This morning during meditation I was reflecting on the blessing of friendship and, although I have many wonderful friends and many awesome women in my life there are 3 women that bless my heart almost every day. These 3 women tell me things that every heart should hear. They don’t say things like “your hair looks great” or “love that outfit” or even “you look beautiful”. These women tell me things like “you touched my heart today” and “I had so much fun with you today” or just the other day after one of my friends and I had had lunch together someone asked her how she was doing that day (as she has not been feeling well as of late) and she answered, as she grabbed my hand; “I am wonderful today, I had lunch and a great conversation with my good friend”. These women also tell me things such as “maybe you should reflect on that more” or “maybe you misunderstood that” or even “maybe you’re wrong”. Although those things aren’t as nice to hear, they love me enough to say them.

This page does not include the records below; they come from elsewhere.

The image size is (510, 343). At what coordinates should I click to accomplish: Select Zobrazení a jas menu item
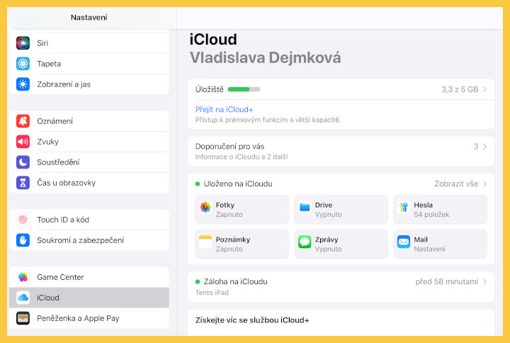click(64, 84)
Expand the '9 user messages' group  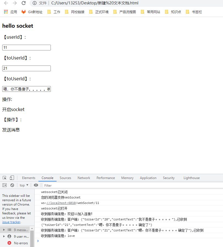tap(3, 236)
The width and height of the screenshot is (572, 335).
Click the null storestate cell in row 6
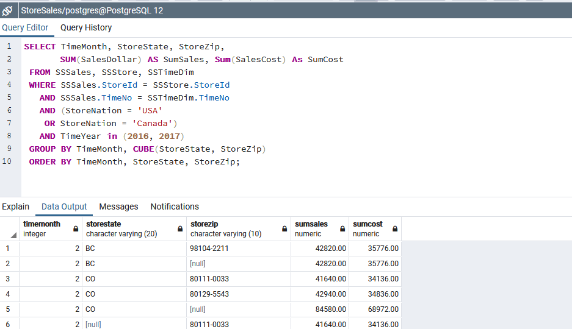(93, 325)
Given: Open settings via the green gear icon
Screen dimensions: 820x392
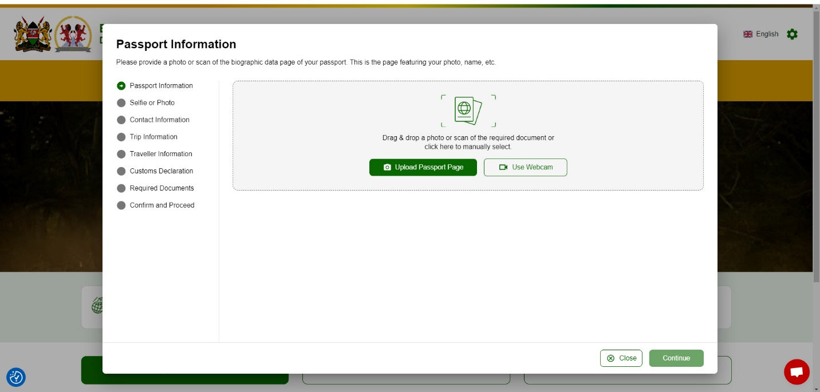Looking at the screenshot, I should pyautogui.click(x=792, y=34).
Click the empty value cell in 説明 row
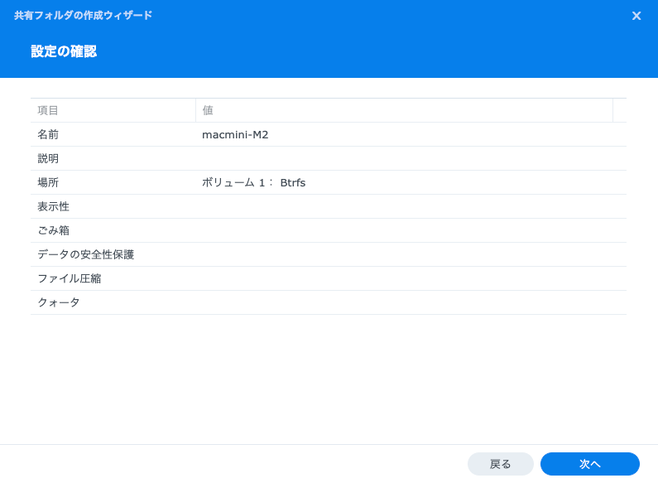The image size is (658, 483). point(406,158)
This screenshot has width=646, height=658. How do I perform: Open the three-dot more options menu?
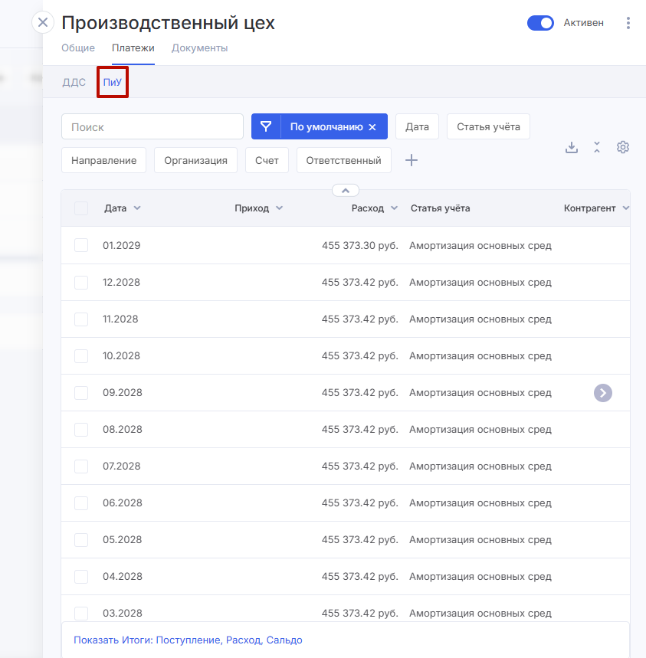pos(628,23)
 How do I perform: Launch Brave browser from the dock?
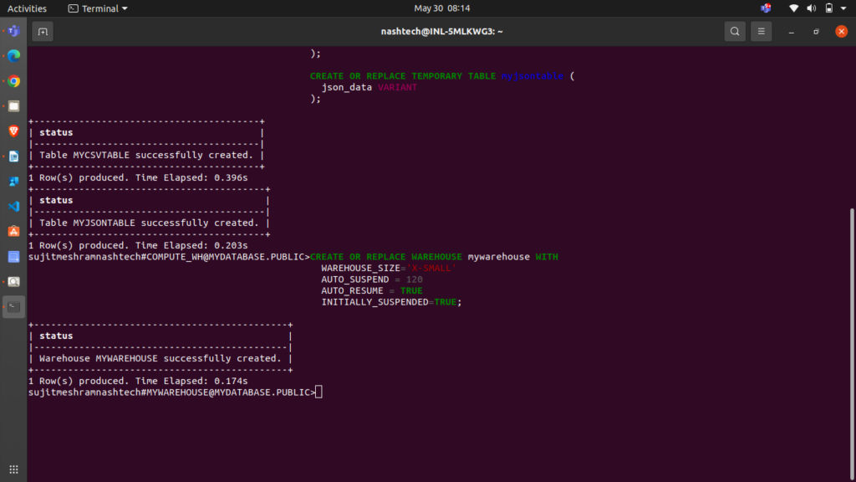pos(13,131)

I am so very grateful for these special friendships because my relationships with other women have not always been this way. Because of past hurtful experiences I learned to build walls and not let anyone in. It seemed, back then, that all that mattered was what you had or how you looked and, because we never had very much and I never was the teenage beauty, I ended up hurt sometimes. I don’t know that these people intentionally set out to cause pain, maybe they didn’t know that I already knew my nose had a bump or that my crooked teeth showed when I smiled or all the other things teenage girls and young women know or imagine about themselves.
I imagine we all have these horror stories from our younger days, but the point I’m trying to make is that people get so wrapped up in what they have and how they look on the outside that they don’t value the person they are on the inside. Because my walls were so high because I was always afraid of what people might see or imagine they saw and would then think of me, I didn’t let anyone in. I wouldn’t let anyone get close enough to get to know me. Having those walls up makes for loneliness and anger at oneself.
It took me years (and years) to learn to trust myself and then others. It was a very long time before I realized the few extra pounds I carry don’t matter and that the shape of my nose gives my face personality and that when I’m laughing it doesn’t matter that my teeth aren’t perfect. It took me learning that there is a difference between flattery and compliments. It took me learning that I’d rather have character than be a character. It took learning to value myself more than the opinion others may have.
I am very thankful for these women who have helped me break down those old walls so that I could really breathe and really love life and show the world the true ME. I’m not perfect but then, I don’t have to be and I am very grateful for that.